Conclusions
AA is an early mediator of the adaptive response to pem in chemoresistant MPM and, possibly, other malignancies.
Methods
Mass spectrometry-based (LC/MS and GC/MS) identification of extracellular metabolites and unbiased statistical analysis were performed on the spent media of mesothelial and mesothelioma cell lines, at steady state and after a pulse with pharmacologically relevant doses of the drug. ELISA based evaluation of arachidonic acid (AA) levels and enzyme inhibition assays were used to explore the role of cPLA2 in AA release and that of LOX/COX-mediated processing of AA. QRT-PCR, flow cytometry analysis of ALDH expressing cells and 3D spheroid growth assays were employed to assess the role of AA at mediating chemoresistance features of MPM. ELISA based detection of p65 and IkBalpha were used to interrogate the NFkB pathway activation in AA-treated cells.
Results
We first validated what is known or expected from the mechanism of action of the antifolate.
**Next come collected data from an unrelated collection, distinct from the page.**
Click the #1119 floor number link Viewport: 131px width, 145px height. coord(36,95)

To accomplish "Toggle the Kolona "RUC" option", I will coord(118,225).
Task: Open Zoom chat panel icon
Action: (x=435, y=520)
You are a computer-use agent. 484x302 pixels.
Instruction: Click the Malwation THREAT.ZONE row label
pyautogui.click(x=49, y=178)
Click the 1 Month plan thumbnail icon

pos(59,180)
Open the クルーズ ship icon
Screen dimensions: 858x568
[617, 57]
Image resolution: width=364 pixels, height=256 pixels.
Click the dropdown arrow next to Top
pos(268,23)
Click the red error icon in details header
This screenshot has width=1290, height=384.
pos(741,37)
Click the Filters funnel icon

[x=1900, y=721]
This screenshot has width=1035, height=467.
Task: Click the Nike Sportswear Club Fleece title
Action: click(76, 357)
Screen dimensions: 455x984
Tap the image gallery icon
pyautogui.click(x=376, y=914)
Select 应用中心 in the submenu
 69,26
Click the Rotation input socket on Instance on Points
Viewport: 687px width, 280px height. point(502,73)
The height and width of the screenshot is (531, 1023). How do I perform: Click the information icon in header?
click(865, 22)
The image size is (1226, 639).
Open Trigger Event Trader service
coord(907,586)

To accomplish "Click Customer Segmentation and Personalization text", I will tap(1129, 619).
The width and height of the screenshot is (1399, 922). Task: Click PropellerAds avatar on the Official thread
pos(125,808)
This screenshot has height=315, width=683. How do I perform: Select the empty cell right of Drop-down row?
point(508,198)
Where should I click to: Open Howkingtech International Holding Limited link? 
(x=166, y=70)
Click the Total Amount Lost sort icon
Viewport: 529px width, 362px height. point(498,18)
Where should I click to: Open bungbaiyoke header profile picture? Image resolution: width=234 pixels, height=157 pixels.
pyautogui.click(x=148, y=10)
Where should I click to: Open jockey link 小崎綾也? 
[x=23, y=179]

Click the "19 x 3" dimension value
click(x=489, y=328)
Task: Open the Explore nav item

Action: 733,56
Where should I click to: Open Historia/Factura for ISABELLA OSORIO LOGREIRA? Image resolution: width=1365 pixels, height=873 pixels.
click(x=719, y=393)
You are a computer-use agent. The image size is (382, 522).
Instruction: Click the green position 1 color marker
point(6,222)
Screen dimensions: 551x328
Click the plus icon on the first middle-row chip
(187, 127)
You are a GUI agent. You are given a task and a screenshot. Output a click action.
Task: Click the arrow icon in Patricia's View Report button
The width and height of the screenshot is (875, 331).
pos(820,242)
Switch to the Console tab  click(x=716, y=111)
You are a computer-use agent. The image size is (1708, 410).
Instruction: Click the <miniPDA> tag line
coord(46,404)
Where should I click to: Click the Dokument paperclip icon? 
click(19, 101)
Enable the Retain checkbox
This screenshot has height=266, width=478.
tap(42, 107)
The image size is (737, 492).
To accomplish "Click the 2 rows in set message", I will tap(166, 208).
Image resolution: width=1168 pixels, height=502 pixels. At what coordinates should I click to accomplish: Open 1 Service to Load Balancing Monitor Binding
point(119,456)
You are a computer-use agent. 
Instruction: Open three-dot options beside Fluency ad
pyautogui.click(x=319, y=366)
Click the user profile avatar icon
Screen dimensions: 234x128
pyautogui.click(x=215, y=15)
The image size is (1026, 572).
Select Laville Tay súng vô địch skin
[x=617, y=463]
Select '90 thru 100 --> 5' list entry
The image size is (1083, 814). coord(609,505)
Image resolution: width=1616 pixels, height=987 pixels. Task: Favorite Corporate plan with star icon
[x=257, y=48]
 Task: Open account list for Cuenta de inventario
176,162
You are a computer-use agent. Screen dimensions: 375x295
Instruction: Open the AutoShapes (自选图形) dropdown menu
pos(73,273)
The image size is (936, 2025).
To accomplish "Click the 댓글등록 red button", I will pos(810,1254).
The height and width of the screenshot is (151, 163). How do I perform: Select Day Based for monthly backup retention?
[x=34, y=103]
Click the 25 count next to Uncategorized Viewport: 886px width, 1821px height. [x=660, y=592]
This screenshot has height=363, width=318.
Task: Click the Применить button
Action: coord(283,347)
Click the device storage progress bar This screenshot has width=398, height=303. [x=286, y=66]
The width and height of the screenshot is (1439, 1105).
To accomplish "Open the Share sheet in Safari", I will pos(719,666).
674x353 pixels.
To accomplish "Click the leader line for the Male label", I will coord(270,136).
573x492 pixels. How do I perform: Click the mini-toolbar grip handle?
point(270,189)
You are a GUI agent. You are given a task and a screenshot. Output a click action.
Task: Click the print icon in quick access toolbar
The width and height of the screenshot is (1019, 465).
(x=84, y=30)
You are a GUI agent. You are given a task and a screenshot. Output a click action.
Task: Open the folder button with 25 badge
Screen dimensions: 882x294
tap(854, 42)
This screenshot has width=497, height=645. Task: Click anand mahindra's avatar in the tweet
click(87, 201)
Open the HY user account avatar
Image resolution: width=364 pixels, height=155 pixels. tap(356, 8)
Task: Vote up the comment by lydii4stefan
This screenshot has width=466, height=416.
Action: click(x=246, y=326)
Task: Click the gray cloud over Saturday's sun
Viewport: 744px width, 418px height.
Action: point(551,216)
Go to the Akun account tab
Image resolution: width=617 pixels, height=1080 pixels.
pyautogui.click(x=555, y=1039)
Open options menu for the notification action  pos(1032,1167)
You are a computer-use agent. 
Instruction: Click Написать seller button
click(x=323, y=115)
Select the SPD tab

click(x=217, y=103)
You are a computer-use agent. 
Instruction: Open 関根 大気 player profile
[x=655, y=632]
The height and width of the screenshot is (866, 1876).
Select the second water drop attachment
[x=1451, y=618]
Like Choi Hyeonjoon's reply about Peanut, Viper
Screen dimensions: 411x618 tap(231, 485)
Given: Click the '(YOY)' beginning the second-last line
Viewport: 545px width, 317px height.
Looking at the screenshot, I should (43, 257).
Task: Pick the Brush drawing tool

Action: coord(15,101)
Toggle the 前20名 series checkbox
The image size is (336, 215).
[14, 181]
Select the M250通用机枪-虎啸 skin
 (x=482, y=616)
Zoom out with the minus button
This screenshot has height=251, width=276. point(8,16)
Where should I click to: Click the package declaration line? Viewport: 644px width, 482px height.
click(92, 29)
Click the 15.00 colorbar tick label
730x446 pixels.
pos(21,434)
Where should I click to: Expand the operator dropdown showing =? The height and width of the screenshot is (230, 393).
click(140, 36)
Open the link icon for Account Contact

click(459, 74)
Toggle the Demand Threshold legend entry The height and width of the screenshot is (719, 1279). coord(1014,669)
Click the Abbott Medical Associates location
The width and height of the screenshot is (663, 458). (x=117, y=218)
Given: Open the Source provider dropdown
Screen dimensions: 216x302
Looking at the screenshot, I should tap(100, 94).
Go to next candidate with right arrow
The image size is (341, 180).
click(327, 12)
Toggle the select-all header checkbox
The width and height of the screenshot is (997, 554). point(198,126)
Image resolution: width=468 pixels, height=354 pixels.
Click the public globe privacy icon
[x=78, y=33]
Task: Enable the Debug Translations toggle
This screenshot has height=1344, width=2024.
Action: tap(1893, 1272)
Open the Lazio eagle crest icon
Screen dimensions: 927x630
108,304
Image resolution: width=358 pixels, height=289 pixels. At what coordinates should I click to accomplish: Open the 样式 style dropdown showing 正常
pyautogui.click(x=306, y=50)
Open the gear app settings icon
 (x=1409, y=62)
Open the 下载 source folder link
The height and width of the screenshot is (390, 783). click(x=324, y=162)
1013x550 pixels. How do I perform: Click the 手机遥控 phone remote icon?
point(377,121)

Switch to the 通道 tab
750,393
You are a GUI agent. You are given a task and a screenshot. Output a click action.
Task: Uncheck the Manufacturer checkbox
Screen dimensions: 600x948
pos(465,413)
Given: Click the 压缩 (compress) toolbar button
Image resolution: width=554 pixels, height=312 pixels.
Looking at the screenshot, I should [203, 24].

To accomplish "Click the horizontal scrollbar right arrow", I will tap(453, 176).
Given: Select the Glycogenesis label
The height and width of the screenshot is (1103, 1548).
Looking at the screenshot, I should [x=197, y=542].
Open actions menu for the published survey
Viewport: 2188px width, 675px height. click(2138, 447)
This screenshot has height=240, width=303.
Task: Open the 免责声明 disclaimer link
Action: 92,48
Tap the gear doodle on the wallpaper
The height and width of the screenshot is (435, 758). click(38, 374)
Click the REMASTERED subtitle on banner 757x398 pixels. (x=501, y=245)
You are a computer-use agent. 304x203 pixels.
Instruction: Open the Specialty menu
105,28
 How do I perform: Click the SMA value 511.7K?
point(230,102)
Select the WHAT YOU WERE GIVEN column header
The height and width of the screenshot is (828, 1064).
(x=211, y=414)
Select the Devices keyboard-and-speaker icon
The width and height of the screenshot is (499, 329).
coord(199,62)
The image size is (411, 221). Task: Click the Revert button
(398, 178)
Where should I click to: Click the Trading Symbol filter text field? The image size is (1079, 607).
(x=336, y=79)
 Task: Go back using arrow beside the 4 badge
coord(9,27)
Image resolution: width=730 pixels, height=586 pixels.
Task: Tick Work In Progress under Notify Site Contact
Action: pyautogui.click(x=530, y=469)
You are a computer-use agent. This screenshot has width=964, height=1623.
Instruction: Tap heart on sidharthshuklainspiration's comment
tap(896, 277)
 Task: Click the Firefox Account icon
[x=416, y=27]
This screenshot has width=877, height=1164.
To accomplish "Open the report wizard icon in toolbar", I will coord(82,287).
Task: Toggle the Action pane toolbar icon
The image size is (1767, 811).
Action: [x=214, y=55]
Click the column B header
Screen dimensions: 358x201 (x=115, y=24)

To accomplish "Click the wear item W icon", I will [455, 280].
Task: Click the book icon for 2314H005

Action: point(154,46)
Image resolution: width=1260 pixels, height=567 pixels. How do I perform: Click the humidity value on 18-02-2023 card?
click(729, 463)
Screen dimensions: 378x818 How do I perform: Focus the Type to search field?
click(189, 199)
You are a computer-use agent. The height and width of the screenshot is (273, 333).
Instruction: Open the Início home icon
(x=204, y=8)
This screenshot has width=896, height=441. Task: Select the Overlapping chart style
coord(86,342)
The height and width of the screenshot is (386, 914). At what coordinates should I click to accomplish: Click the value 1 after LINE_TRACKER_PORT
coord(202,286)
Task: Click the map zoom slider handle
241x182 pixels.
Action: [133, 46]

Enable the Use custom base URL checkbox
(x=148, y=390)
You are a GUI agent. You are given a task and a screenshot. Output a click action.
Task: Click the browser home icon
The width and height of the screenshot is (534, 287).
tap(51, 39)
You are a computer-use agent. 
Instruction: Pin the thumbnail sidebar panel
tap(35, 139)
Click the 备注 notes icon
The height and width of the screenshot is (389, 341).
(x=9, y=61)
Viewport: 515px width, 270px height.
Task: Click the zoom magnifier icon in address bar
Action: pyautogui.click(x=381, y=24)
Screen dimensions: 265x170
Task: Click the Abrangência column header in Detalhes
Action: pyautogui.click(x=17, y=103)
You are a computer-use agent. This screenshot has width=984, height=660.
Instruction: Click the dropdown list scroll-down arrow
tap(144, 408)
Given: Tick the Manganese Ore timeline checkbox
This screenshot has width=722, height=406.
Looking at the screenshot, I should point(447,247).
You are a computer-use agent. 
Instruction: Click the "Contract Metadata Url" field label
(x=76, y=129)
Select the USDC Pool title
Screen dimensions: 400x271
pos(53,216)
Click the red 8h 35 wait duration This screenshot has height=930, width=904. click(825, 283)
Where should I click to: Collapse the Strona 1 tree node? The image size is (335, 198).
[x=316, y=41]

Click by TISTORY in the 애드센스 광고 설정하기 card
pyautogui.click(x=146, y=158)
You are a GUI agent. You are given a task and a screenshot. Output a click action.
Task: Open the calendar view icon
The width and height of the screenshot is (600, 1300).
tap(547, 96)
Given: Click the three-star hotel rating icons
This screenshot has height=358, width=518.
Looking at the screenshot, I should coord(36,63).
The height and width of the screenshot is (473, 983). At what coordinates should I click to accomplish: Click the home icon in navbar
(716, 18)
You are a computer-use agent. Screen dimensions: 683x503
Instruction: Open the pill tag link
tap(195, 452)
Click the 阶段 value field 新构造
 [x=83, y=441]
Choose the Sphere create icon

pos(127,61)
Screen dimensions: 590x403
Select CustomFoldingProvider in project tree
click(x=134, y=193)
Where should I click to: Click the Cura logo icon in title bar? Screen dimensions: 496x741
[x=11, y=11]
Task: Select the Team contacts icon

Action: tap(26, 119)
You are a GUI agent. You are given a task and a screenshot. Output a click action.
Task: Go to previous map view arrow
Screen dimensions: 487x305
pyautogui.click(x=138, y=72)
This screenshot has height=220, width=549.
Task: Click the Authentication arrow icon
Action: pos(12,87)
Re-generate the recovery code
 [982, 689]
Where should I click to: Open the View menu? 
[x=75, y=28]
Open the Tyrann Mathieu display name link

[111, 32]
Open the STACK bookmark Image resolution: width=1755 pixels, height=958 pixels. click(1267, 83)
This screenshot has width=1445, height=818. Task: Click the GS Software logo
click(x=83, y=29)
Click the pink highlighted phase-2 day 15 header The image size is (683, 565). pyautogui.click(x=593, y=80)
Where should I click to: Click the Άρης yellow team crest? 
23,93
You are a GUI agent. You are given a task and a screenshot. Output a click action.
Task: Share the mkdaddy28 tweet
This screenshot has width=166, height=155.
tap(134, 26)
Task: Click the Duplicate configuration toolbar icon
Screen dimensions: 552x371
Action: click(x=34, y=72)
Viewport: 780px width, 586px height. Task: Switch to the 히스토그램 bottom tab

Further, we found increased levels of PUFAs and, more specifically, arachidonic acid (AA), in the transformed cell lines treated with pemetrexed. We showed that pharmacologically relevant doses of AA tightly recapitulated the rearrangement of cell subpopulations and the gene expression changes happening in pemetrexed -treated cultures and related to chemoresistance. Further, we showed that release of AA following pemetrexed treatment was due to cPLA2 and that AA signaling impinged on NFkB activation and largely affected anchorage-independent, 3D growth and the resistance of the MPM 3D cultures to the drug. Conclusions: AA is an early mediator of the adaptive response to pem in chemoresistant MPM and, possibly, other malignancies.